女性は死亡率1位 大腸がんで死なない「5つのポイント」

写真はイメージ
写真はイメージ(C)日刊ゲンダイ

 男性がかかるがんのトップが大腸がんだ。「新宿内視鏡クリニック」の谷口将太郎院長に大腸がんで命を落とさないためのポイントを聞いた。

 大腸がんは早期発見できれば80%以上の高い確率で治るといわれている。しかし、死亡率を見ると全がんの2位。男性では3位、女性では1位だ。

 では、「治る」グループに入るには、何に注意すればいいのか?

 まず気になるのは自覚症状だ。

「残念ながら、大腸がんは早期では自覚症状に乏しい。なんらかの症状が出てきた時には、ステージ4まで進行していたり、遠隔転移があったりする場合が多いのです」

 それでも自覚症状を参考にするなら、「いつもと違う」に敏感になること。

 いつもと違ってお腹が張る。いつもと違って便が細い。いつもと違って便が残った感じがして何度もトイレに行きたくなる……。

 こうした段階で検査を受けたら、早期発見につながるかもしれない。

 谷口院長によれば、大腸がんの早期発見を本気で望むなら、検診以外にないという。ベストは大腸内視鏡検査で、40歳以上ならすべての人が受けるべきだ。谷口院長自身も、31歳の時から1~3年に1回は受けているという。

「痛いイメージが強いでしょうが、無痛の検査法もあります。大腸内視鏡は1回受ければ終わりではなく、数年ごとに受けたほうがいい。
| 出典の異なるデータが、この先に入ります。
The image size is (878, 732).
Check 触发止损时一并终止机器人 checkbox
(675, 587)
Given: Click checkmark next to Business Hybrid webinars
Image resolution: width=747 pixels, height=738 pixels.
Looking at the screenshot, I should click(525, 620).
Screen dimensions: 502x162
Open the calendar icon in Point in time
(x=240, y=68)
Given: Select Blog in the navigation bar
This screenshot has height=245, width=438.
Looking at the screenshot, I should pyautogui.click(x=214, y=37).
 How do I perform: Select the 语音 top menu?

恐怖心から遠ざけようと思わないように、無痛の検査をしてくれる医療機関を探すことを勧めます」

 便潜血反応や、自費診療になるが検査の苦痛が少ないカプセル内視鏡、または大腸を調べるCTを利用するのも手だ。

■見つからなくても検診スパンには例外が

 検診で大腸がんが見つからなかった場合、その後の検査のスパンはどうすればいいか?

「ポリープが一つも見つからなければ、3年に1回でいいでしょう。ただし、例外があります」

 大腸が屈曲していたり、便が大腸内に少量でも残っていると、大腸内視鏡でくまなく調べられず、見逃しの確率が高まる。2年くらいで大腸内視鏡を再度受けたほうがいい。
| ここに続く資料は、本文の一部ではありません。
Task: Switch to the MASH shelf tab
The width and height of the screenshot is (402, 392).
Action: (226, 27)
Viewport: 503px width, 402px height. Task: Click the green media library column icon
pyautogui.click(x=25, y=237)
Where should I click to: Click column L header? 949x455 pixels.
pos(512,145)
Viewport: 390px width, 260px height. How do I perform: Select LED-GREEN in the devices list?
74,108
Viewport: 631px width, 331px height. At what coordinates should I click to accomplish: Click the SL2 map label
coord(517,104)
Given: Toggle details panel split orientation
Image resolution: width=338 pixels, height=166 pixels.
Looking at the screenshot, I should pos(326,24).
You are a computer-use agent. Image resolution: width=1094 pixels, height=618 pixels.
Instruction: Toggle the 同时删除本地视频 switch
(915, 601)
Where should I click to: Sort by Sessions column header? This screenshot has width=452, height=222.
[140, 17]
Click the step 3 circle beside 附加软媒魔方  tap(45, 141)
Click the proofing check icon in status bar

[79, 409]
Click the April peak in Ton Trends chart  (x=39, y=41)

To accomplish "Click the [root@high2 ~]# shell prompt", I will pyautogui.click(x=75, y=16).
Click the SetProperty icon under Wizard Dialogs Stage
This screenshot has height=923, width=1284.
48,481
 また、「大腸がんがなかった」という結果でも、「ポリープがいくつもある」「“顔つき”の悪いポリープがある」「ポリープができやすい因子を持っている」など、患者の状態に応じてスパンは「半年に1回」や「1年に1回」などに変わってくる。

「一番最初の大腸内視鏡の結果は非常に重要。その後の検査のスパンをはじめ、大腸がんのリスクが高いか低いかが分かります」

 だから、大腸内視鏡の結果を大いに生かし、的確な指導をしてくれる医師のもとで受けることが大切になる。判断材料になるのが、「腺腫発見率(ADR)」だ。

 腺腫は、良性だが将来的に大腸がんになる可能性が高いポリープのこと。

 腺腫発見率が高い大腸内視鏡医の方が、そうでない医師より大腸内視鏡の検査技術も高く、その後の指導もしっかりしていると考えられる。

 ADRの公表は義務ではないが、ホームページで紹介している医療機関もあるので受診前にチェックを。

 ポリープが見つかった後の対応も、医師によって違いがある。

「ガイドラインでは5ミリ以上が切除となっていますが、その根拠はありませんでした。米国では5ミリ未満でも腺腫であればすべて切除としており、日本でも追随する医師が出てきています」

 谷口院長も、腺腫なら5ミリ未満でも切除するべき、との考えだ。

 予後がいいがんだからこそ、助かるチャンスをみすみす逃さないようにしたい。